WHAT THE EXERCISE ASKS>
Your answer should consist only of the line with "Actualités - Nos métiers (82, 272)" and the lines after it, reproduced exactly through the end of the entries below.
################
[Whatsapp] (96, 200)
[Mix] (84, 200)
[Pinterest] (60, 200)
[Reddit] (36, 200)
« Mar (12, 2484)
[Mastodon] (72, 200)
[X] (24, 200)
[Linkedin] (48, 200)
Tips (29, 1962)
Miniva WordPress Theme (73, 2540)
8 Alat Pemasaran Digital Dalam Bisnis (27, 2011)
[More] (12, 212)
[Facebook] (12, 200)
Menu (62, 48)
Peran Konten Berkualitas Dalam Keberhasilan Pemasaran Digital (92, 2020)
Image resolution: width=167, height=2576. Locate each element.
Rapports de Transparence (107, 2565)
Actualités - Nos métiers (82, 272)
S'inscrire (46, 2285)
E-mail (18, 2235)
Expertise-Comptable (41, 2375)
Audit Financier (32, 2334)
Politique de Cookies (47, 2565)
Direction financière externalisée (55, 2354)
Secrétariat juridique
################
YOUR RESPONSE>
Actualités - Nos métiers (82, 272)
S'inscrire (46, 2285)
E-mail (18, 2235)
Expertise-Comptable (41, 2375)
Audit Financier (32, 2334)
Politique de Cookies (47, 2565)
Direction financière externalisée (55, 2354)
Secrétariat juridique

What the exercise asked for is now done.